Background

Most cases of thyroid cancer are differentiated, with a high five-year survival rate of 90–95% [1, 2]. These patients commonly have total or near-total thyroidectomy followed by radioactive iodine (RAI) ablation and thyroid-stimulation hormone suppression therapy with levothyroxine [3]. In spite of lack of meta-analyses with longer-term follow-up data from RCTs in relation to recurrence rates, US and UK guidelines [4, 5] recommend a low radioactive iodine activity (1.1 GBq) in selected low-risk patients with DTC [6].

For the ablation success rate up to 12 months follow-up (comparing 1.1 GBq vs 3.7 GBq) in patients with DTC there are various meta-analyses with controversial results [7,8,9,10,11,12,13]. Three of these meta-analyses recommend low dose activity [7, 8, 10]: Cheng et al. analyzed 6 RCTs involving 1809 patients. There was no statistically difference in successful ablation (1.1 GBq vs 3.7 GBq radioiodine) (OR 0.91 [95% CI 0.79–1.04]; P = 0.15), and they found with 1.1 GBq significant benefits in reducing adverse effects [7]. Ma et al. included three RCTs (637 patients with DTC). On the basis of diagnostic scans they found no statistically significant differences between 1.1 GBq and 3.7 GBq radioiodine ablation (OR 0.85 [95% CI 0.49–1.47]; P = 0.56) with significant reduction in adverse events [8]. Valachis et al. analyzed eight randomized trials with 1772 patients. They reported no statistically difference between 1.1 GBq and 3.7 GBq (risk ratio (RR) 0.94 [95% CI 0.85–1.04]; P = 0.21) [10]. Two of the meta-analyses recommend high dose activity [11, 12]: Song et al. included seventeen RCTs, involving 3737 patients. They showed that ablation with 3.7 GBq had statistically significant higher (11%) successful ablation rate than 1.1 GBq (RR 0.89 [95% CI 0.81–0.97]; P = 0.008) [11]. Shengguang et al. analyzed nine RCTs (with 1769 patients). They found that the ablation success was 5% lower using 1.1 GBq compared with 3.7 GBq (OR 0.95 [95% CI 0.91–0.99]) [12]. Two remaining meta-analyses showed that it cannot be determined whether 1.1 GBq or 3.7 GBq should be used [9, 13]: Hackshaw included three RCTs with 148 patients. The ablation success was not significantly different when using 1.1 GBq compared with 3.7 GBq. They recommend large randomized trials to guide this issue [13]. Fang et al. included seven RCTs; they found no significant differences between 3.7 GBq and 1.1 GBq (RR 0.83 [95% CI 0.68–1.01]) [9].
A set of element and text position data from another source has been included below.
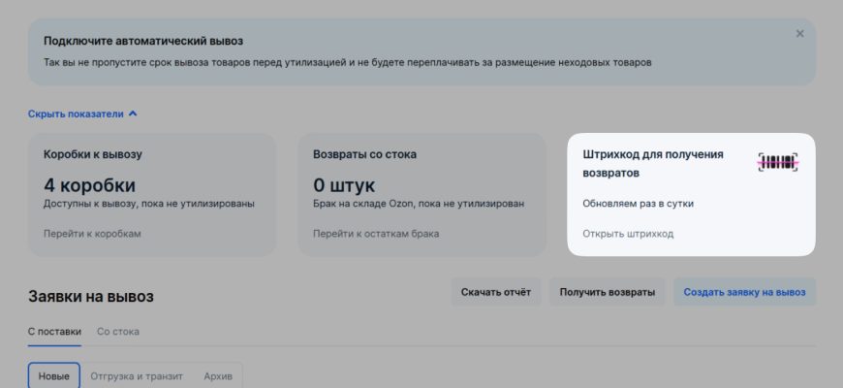Click 'Штрихкод для получения возвратов' card heading

pos(652,163)
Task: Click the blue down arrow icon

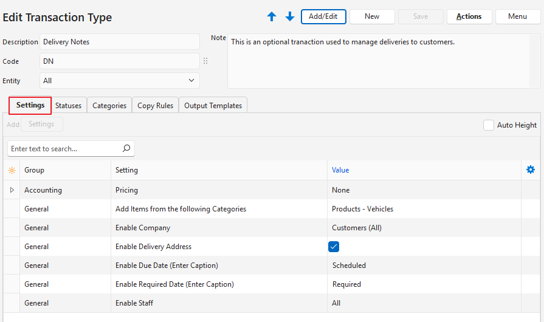Action: [290, 17]
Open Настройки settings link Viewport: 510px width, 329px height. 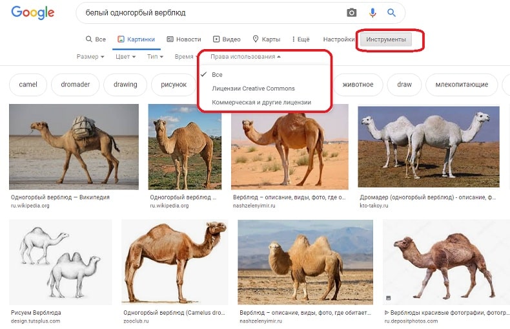338,39
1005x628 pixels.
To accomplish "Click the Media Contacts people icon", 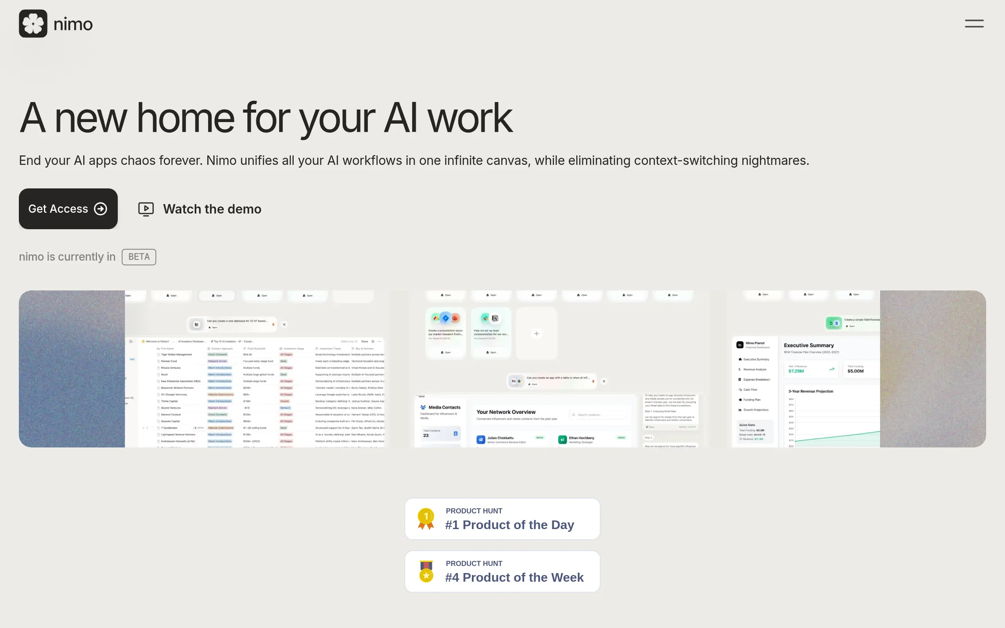I will (423, 407).
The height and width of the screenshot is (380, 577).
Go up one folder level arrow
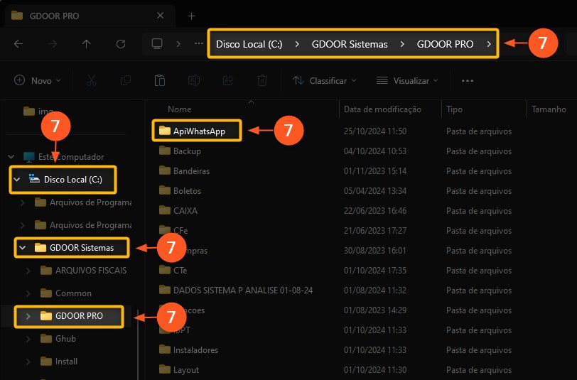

Regarding the longer-term recurrence rate the optimal activity for the remnant thyroid ablation in patients with differentiated thyroid cancer (DTC) is discussed controversially.

To the best of our knowledge, in this study we performed the first meta-analysis regarding the longer-term recurrence rate after radioactive 131-I administration.

Methods

The meta-analysis was performed according to the PRISMA guidelines [14]. The PRISMA check list is provided as Supplemental material [see Additional file 1].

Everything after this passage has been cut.